The government’s interpretation and enforcement of this country’s immigration laws and regulations continue to change at a dizzying speed, leaving many employers scrambling to keep their foreign national employees in status and able to continue working for them. This is the first in a series of updates on some of these important changes.
Collecting Social Media Identifiers from Visa Applicants
Foreign nationals who apply for immigrant and nonimmigrant visas, including work visas, are now required to provide their social media identifiers to the Department of State (DOS) when applying for a visa. The DOS explains that collecting this additional information will assist the government in vetting applicants and confirming their identities.
This new interest in the social media posts of visa applicants has resulted in many foreign nationals taking a critical look at their present and past posts to see if any of those posts could provide grounds for the U.S. denying them a visa. In some cases, foreign nationals are abandoning or at least curtailing their social media presence in light of this new initiative.
The New Wave of Social Security Mismatch Letters
Beginning in March of 2019, the Social Security Administration (“SSA”) once again began issuing “no match” letters to employers having at least one name and Social Security Number (“SS#”) submitted on wage and tax statements that do not match the SSA’s records. Receipt of such a letter does not by itself establish that the employee in question is an undocumented worker or that he/she is using a fake social security number. Indeed, the letter from the SSA specifically states that employers should not take adverse action against any employee based solely on the mismatch letter.

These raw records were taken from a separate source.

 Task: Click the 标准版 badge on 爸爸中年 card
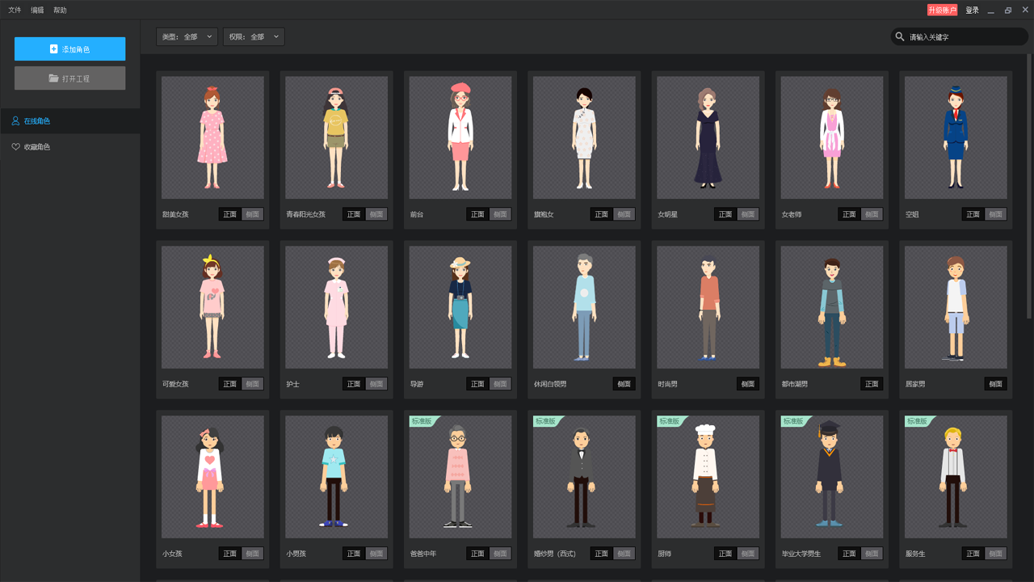pyautogui.click(x=422, y=421)
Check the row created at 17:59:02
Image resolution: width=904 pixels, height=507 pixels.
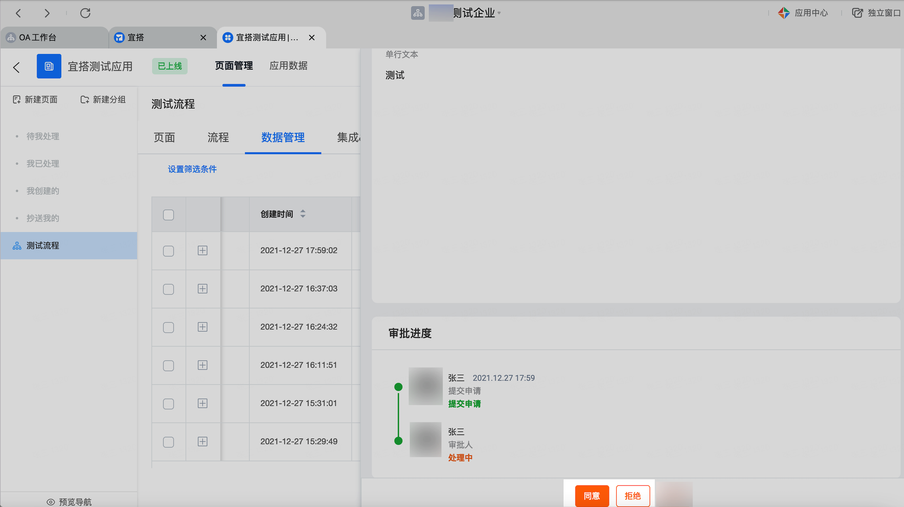[x=168, y=251]
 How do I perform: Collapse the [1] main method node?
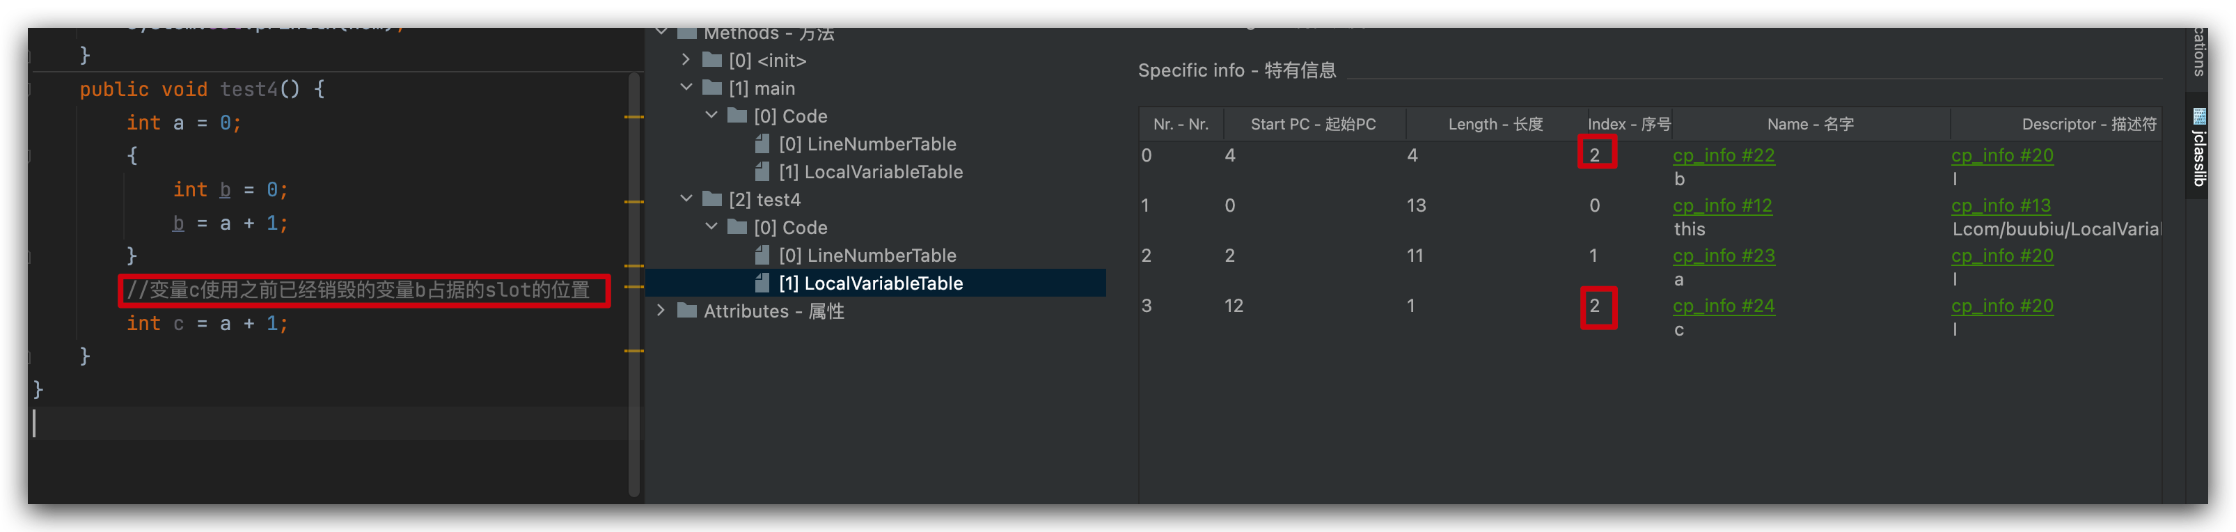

Companies receiving mismatch letters should consider checking their records with the employees listed in the letter to ensure that the company recorded the correct social security number on the wage and tax statements. If that does not resolve the issue, the company should direct any employees with an open case to the SSA office to resolve the issue, as it is possible that someone else is misusing the employee’s social security number. If the employee returns with an entirely new social security number, companies should consult with counsel about next steps, as some state laws limit what action an employer can take is this circumstance.
Any time a company receives a mismatch letter, employers ought to contemplate a Form I-9 audit to ensure that they are in good order and make any updates or amendments that are appropriate. When Immigration and Customs Enforcement conducts an I-9 audit, they will typically ask to see prior mismatch letters and will want to know what the Company did with those letters once received. Therefore, employers should consider promptly addressing the mismatch issue and keep a record of the steps taken.